OBJECTIVE: Could you render the records as a JSON list of strings, one string per line with blank lines omitted? Begin at the very first line of the records and stop after the line that contains "will click(x=90, y=1054).", including both.

RECORDS TO PROCESS:
[BEGIN]

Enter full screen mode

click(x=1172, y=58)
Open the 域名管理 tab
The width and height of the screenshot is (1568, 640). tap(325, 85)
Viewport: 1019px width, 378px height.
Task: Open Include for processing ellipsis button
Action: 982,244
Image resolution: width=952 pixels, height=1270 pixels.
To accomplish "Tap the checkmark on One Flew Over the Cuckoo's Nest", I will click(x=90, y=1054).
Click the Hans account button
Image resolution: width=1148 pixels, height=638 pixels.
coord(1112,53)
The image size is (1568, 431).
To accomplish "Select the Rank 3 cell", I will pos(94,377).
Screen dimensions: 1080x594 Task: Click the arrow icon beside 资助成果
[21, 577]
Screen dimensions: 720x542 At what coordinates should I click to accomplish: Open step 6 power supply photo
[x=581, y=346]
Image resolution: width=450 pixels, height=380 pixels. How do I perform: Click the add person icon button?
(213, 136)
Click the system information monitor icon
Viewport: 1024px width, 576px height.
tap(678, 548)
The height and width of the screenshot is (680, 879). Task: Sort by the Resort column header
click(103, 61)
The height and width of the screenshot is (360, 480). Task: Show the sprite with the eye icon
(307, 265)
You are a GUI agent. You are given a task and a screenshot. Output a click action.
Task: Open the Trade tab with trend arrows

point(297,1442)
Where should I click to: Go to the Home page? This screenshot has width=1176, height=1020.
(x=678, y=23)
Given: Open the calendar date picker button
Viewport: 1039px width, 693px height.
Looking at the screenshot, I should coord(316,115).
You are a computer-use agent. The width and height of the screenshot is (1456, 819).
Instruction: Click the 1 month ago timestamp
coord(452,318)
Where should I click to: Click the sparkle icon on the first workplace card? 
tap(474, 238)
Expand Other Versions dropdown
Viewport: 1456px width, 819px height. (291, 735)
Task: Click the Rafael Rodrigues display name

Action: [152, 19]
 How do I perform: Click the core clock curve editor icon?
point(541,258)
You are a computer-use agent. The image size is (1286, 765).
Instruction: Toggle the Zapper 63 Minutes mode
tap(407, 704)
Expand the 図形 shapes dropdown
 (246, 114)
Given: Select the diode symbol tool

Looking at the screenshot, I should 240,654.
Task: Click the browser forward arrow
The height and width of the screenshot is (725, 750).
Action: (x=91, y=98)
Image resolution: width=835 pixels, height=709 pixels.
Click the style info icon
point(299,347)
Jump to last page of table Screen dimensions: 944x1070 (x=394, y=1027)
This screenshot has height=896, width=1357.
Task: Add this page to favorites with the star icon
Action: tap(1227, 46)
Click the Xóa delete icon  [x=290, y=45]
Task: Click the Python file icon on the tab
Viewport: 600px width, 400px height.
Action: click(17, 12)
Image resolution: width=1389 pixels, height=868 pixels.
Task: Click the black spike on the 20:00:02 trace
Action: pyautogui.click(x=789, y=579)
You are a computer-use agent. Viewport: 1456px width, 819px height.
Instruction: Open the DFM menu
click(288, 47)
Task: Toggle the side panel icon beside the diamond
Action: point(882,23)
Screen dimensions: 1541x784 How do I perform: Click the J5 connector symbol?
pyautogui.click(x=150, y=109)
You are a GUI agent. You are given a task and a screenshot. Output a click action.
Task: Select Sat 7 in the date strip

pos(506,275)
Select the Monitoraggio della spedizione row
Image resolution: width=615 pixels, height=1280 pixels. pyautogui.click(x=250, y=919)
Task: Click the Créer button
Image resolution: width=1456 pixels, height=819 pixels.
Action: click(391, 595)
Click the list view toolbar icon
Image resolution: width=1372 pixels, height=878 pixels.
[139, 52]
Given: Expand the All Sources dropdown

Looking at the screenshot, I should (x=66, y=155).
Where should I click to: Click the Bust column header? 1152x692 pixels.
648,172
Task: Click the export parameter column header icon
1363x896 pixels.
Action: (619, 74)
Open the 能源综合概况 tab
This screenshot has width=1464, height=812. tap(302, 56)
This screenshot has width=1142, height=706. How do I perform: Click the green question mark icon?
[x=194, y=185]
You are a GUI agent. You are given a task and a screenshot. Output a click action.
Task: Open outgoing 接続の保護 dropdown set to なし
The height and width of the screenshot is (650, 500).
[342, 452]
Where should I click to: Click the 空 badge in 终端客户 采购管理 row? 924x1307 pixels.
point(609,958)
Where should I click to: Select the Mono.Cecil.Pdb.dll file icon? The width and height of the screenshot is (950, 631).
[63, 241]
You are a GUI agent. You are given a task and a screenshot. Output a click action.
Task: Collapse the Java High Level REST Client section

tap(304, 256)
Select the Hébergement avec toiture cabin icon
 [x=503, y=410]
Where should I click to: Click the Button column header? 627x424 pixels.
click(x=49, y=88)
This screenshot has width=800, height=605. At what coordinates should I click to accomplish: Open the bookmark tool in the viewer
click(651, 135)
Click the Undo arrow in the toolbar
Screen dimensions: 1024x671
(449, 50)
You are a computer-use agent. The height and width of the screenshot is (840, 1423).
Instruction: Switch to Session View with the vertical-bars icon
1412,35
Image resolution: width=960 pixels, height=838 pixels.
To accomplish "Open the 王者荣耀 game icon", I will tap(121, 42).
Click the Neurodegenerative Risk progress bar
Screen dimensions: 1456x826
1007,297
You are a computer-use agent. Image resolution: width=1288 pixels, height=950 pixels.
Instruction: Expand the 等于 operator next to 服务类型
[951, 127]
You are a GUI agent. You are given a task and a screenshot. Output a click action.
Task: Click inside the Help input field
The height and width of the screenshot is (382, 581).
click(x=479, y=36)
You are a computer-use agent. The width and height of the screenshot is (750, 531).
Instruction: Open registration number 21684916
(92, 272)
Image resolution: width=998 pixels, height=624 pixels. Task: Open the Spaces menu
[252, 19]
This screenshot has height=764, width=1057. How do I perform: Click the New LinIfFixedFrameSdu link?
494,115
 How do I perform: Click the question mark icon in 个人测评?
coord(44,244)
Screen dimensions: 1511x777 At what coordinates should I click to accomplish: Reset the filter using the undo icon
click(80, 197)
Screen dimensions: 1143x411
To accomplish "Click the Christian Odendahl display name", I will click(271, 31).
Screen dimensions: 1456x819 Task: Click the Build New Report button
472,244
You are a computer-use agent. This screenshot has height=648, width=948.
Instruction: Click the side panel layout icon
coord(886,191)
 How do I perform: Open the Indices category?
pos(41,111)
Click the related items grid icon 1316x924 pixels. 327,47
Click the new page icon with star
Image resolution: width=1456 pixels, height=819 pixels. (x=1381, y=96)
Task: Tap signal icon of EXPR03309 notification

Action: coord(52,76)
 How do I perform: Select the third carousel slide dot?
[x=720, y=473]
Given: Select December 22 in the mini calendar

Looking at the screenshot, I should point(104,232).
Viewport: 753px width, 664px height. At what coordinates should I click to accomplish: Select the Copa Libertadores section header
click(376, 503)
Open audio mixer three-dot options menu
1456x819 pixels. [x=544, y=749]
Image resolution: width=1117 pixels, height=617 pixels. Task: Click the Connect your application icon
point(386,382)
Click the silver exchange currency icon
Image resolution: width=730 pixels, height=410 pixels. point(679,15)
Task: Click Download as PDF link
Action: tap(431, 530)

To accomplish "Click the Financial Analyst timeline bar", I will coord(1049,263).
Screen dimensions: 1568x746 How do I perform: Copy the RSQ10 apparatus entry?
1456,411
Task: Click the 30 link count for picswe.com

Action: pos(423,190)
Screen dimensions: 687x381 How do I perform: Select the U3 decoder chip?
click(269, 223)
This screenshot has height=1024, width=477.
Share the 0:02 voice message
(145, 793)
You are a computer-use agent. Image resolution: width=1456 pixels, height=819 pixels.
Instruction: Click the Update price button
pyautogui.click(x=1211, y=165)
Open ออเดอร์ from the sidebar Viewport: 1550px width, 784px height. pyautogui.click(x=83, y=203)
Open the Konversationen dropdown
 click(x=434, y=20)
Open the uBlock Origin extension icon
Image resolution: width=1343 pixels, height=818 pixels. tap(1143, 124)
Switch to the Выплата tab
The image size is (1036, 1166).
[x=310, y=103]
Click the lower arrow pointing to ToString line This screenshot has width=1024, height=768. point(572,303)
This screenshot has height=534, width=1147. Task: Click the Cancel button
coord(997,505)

[END]

EXERCISE ANSWER:
[
  "Enter full screen mode",
  "click(x=1172, y=58)",
  "Open the 域名管理 tab",
  "The width and height of the screenshot is (1568, 640). tap(325, 85)",
  "Viewport: 1019px width, 378px height.",
  "Task: Open Include for processing ellipsis button",
  "Action: 982,244",
  "Image resolution: width=952 pixels, height=1270 pixels.",
  "To accomplish \"Tap the checkmark on One Flew Over the Cuckoo's Nest\", I will click(x=90, y=1054)."
]